Problem statement:
Without skipping anything, write out each record below exactly.

Study material:
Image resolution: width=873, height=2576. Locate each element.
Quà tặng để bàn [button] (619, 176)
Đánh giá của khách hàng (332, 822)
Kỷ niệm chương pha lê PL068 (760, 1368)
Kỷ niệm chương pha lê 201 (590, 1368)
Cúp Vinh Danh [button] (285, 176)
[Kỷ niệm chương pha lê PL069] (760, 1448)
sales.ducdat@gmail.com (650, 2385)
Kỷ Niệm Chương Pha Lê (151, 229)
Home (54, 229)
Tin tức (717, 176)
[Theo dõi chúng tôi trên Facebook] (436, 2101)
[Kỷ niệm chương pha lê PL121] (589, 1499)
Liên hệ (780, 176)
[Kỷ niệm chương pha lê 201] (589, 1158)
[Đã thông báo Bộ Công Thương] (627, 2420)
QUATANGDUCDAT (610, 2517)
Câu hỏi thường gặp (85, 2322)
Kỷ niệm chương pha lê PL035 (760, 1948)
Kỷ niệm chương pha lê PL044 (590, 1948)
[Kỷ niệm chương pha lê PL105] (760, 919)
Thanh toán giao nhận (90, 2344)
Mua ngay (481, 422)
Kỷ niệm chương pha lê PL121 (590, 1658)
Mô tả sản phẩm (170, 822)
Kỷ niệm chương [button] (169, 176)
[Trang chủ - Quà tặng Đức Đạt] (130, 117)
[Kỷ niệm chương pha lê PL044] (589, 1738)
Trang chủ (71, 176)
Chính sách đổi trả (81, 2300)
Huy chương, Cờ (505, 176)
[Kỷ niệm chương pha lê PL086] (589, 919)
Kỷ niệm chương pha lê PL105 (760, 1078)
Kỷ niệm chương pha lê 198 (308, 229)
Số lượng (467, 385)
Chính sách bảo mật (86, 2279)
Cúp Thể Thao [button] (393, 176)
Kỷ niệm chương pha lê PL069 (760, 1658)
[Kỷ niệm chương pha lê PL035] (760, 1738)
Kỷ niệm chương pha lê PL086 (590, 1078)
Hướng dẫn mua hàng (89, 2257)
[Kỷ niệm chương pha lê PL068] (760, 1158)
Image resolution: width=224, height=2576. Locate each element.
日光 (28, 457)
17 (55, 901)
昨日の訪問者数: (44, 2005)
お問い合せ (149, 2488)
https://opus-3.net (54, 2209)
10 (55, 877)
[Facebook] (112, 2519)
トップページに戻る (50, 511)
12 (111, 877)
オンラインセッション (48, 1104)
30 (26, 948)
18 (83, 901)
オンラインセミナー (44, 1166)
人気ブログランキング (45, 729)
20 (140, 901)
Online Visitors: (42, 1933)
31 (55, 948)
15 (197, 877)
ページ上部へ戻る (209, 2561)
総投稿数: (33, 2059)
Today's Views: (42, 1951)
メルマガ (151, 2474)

Task result:
Image resolution: width=873, height=2576. Locate each element.
Quà tặng để bàn [button] (619, 176)
Đánh giá của khách hàng (332, 822)
Kỷ niệm chương pha lê PL068 (760, 1368)
Kỷ niệm chương pha lê 201 (590, 1368)
Cúp Vinh Danh [button] (285, 176)
[Kỷ niệm chương pha lê PL069] (760, 1448)
sales.ducdat@gmail.com (650, 2385)
Kỷ Niệm Chương Pha Lê (151, 229)
Home (54, 229)
Tin tức (717, 176)
[Theo dõi chúng tôi trên Facebook] (436, 2101)
[Kỷ niệm chương pha lê PL121] (589, 1499)
Liên hệ (780, 176)
[Kỷ niệm chương pha lê 201] (589, 1158)
[Đã thông báo Bộ Công Thương] (627, 2420)
QUATANGDUCDAT (610, 2517)
Câu hỏi thường gặp (85, 2322)
Kỷ niệm chương pha lê PL035 (760, 1948)
Kỷ niệm chương pha lê PL044 (590, 1948)
[Kỷ niệm chương pha lê PL105] (760, 919)
Thanh toán giao nhận (90, 2344)
Mua ngay (481, 422)
Kỷ niệm chương pha lê PL121 (590, 1658)
Mô tả sản phẩm (170, 822)
Kỷ niệm chương [button] (169, 176)
[Trang chủ - Quà tặng Đức Đạt] (130, 117)
[Kỷ niệm chương pha lê PL044] (589, 1738)
Trang chủ (71, 176)
Chính sách đổi trả (81, 2300)
Huy chương, Cờ (505, 176)
[Kỷ niệm chương pha lê PL086] (589, 919)
Kỷ niệm chương pha lê PL105 (760, 1078)
Kỷ niệm chương pha lê 198 (308, 229)
Số lượng (467, 385)
Chính sách bảo mật (86, 2279)
Cúp Thể Thao [button] (393, 176)
Kỷ niệm chương pha lê PL069 (760, 1658)
[Kỷ niệm chương pha lê PL035] (760, 1738)
Kỷ niệm chương pha lê PL086 (590, 1078)
Hướng dẫn mua hàng (89, 2257)
[Kỷ niệm chương pha lê PL068] (760, 1158)
Image resolution: width=224, height=2576. Locate each element.
日光 (28, 457)
17 (55, 901)
昨日の訪問者数: (44, 2005)
お問い合せ (149, 2488)
https://opus-3.net (54, 2209)
10 (55, 877)
[Facebook] (112, 2519)
トップページに戻る (50, 511)
12 (111, 877)
オンラインセッション (48, 1104)
30 (26, 948)
18 (83, 901)
オンラインセミナー (44, 1166)
人気ブログランキング (45, 729)
20 (140, 901)
Online Visitors: (42, 1933)
31 (55, 948)
15 (197, 877)
ページ上部へ戻る (209, 2561)
総投稿数: (33, 2059)
Today's Views: (42, 1951)
メルマガ (151, 2474)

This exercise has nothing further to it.